When dev has drifted and you want to reset it to live prod state (for a clean theme test sandbox):

ssh user@nullstone 'set -e
docker run --rm --userns=host \
  -v /opt/docker/jellyfin/web-overrides:/p:ro \
  -v /opt/docker/jellyfin-dev/web-overrides:/d:rw \
  alpine sh -c "cp /p/index.html /d/index-dev.html && chown 1000:1000 /d/index-dev.html && md5sum /p/index.html /d/index-dev.html"
docker restart jellyfin-dev && sleep 12
docker exec jellyfin-dev md5sum /jellyfin/jellyfin-web/index.html'

Note dev's overlay filename is index-dev.html (NOT index.html) and ownership is user:user (1000:1000), unlike prod's root:root. Also resync branding.xml if needed: source /home/docker/jellyfin/config/config/branding.xml → dest /home/docker/jellyfin-dev/config/config/branding.xml (backup as branding.xml.bak.dev-pre-resync first).

ROLLBACK 6 — git revert last commit

When the bad change is in repo HEAD and you want it gone from history (then redeploy cleanly):

cd /tmp/arrflix-recon
git log --oneline -5
git revert HEAD --no-edit
git push origin main

Then redeploy via ROLLBACK 4 to push the reverted state to prod. If the bad commit is more than one back, use git revert <sha> for each, or git revert <bad-sha>..HEAD --no-edit for a range.

ROLLBACK 7 — recover dev test/123 password

Symptom: dev login broken, can't auth as test/123. Standard sqlite password-reset cycle (dev only — never prod).

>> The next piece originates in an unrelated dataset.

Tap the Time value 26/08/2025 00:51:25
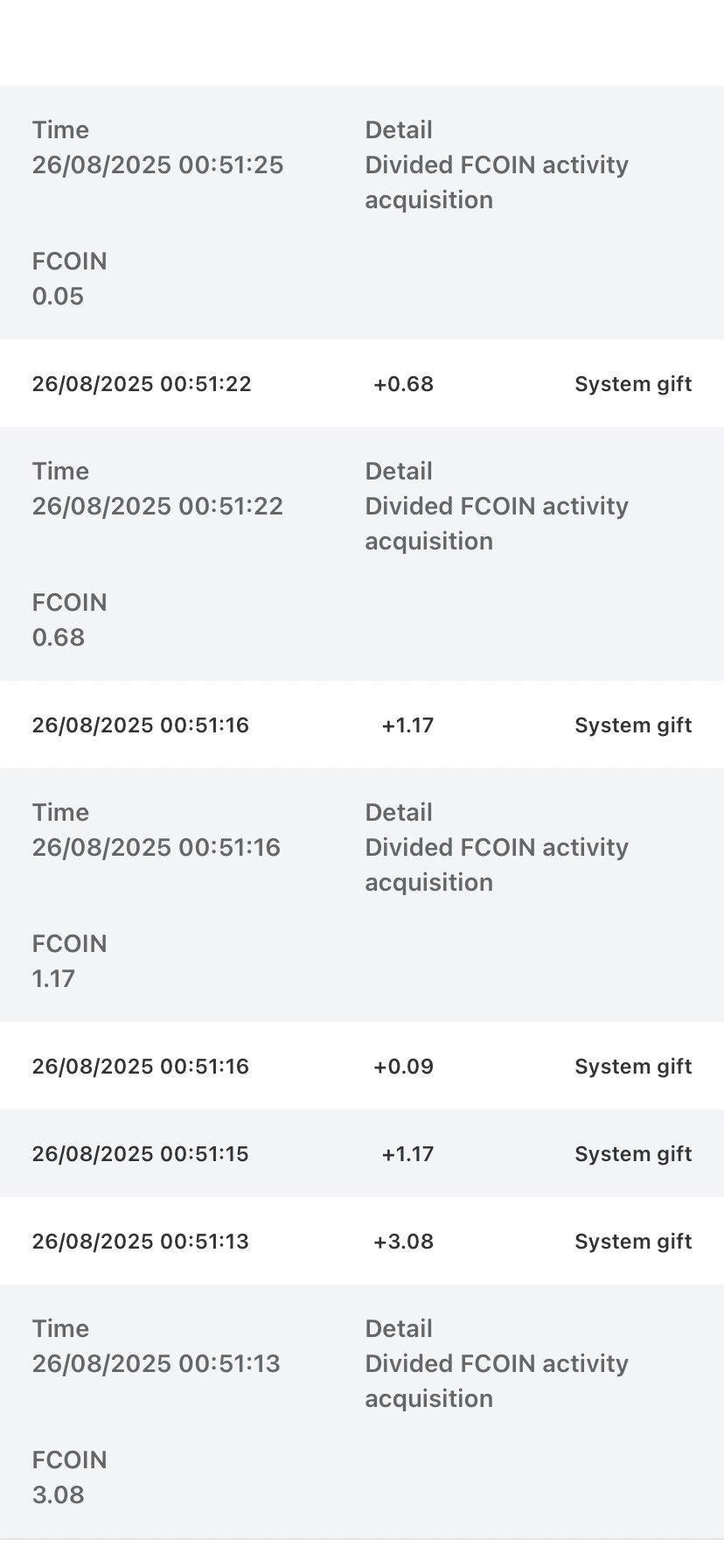The height and width of the screenshot is (1568, 724). 158,164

ssh user@nullstone 'set -e
docker stop jellyfin-dev
DB=/home/docker/jellyfin-dev/config/data/jellyfin.db
cp $DB ${DB}.bak.pre-pwreset.$(date +%s)
docker run --rm -v /home/docker/jellyfin-dev/config/data:/d:rw alpine sh -c "apk add --no-cache sqlite >/dev/null && sqlite3 /d/jellyfin.db \"UPDATE Users SET Password=NULL, EasyPassword=NULL WHERE Username=\x27test\x27;\""
chown -R 1000:1000 /home/docker/jellyfin-dev/config/data
docker start jellyfin-dev && sleep 12'

Then in browser: log in as test with blank password → admin → user test → set password to 123. Verify curl -X POST https://dev.arrflix.s8n.ru/Users/AuthenticateByName -H 'Content-Type: application/json' -d '{"Username":"test","Pw":"123"}' returns a token.

ROLLBACK 8 — bind-mount inode swap (just restart)

Symptom: you changed an overlay file and the served bytes don't match the file on disk. docker exec jellyfin md5sum /jellyfin/jellyfin-web/index.html differs from md5sum /opt/docker/jellyfin/web-overrides/index.html. Bind-mount captured the old inode; container is serving stale.

ssh user@nullstone 'docker restart jellyfin && sleep 12 && docker exec jellyfin md5sum /jellyfin/jellyfin-web/index.html'
# or for dev:
ssh user@nullstone 'docker restart jellyfin-dev && sleep 12 && docker exec jellyfin-dev md5sum /jellyfin/jellyfin-web/index.html'

This is not a "rollback" per se — it's the cure for any cp-without-restart that left the container out of sync.

Backups directory layout

Path Purpose
/opt/docker/jellyfin/web-overrides/index.html.bak.* prod overlay (root:root)
/opt/docker/jellyfin-dev/web-overrides/index-dev.html.bak.* dev overlay (user:user, note -dev suffix)
/home/docker/jellyfin/config/config/branding.xml.bak.* prod branding
/home/docker/jellyfin/config/config/encoding.xml.bak.* prod encoding
/home/docker/jellyfin-dev/config/config/branding.xml.bak.* dev branding
/home/docker/jellyfin-dev/config/data/jellyfin.db.bak.* dev sqlite (user db)

Keep the most recent .bak per file; older ones can be deleted (per doc 30 cleanup). Never delete a .bak.* you haven't verified is older than the current good state.

After any rollback

  1. Notify users — restart drops in-flight stream sessions; if anyone was mid-playback they'll get bumped.
  2. Open an incident in testing/incidents/ (post-mortem) — what broke, what backup was used, container md5 before/after, owner-visible impact.
  3. Add the failure mode to testing/ERROR-PATTERNS.md if novel.
  4. Verify v6-stable invariants — overlay md5 prod==dev, /Branding/Css.css > 30 000 B, EnableTonemapping=true, login + playback both green via testing/SMOKE-TEST.md.